Strawberries are planted once each year, in August.  Meawhile, next year’s plants must be ordered in May, while the season is still in full swing.  That limits our ability to make adjustments to next year’s berry patch based on this year’s season.
For several years now, we have reduced our strawberry acreage every year as our CSA subscriptions have dropped.  But since we could not accurately predict those numbers out eleven months in advance, we still found ourselves most years with more berries than we could sell.
Our berry patch this year is the smallest we have had in over a decade, but it undoubtedly would have been “too big” once again had the Covid pandemic not caused our CSA numbers to jump dramatically in late March.  Instead, we are close to having just the right amount.

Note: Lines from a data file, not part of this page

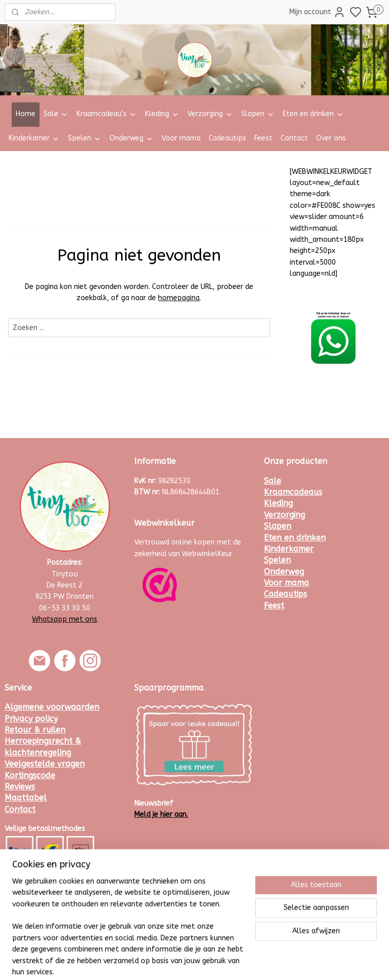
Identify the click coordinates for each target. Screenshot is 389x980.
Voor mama (181, 138)
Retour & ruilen (35, 730)
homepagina (179, 298)
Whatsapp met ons (64, 619)
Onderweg (131, 138)
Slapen (258, 114)
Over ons (331, 138)
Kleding (162, 114)
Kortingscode (30, 775)
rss (242, 961)
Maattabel (25, 797)
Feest (263, 138)
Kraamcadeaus (293, 492)
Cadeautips (227, 138)
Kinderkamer (34, 138)
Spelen (85, 138)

With many of the other crops we harvest this time of year, we are making changes in real-time to increase the amount we will have available in the short-term.  But we can’t change the amount of strawberries.  So we have stopped adding new subscribers to the CSA, at least for now.
Meanwhile, in just a few short weeks, we will be faced with a decision about how many plants to order for next year’s berry patch.  There are so many unknowns right now that making any decision or prediction a year out seems absurd.  Even with all the technological advances in our society, crystal balls are still notoriously unreliable.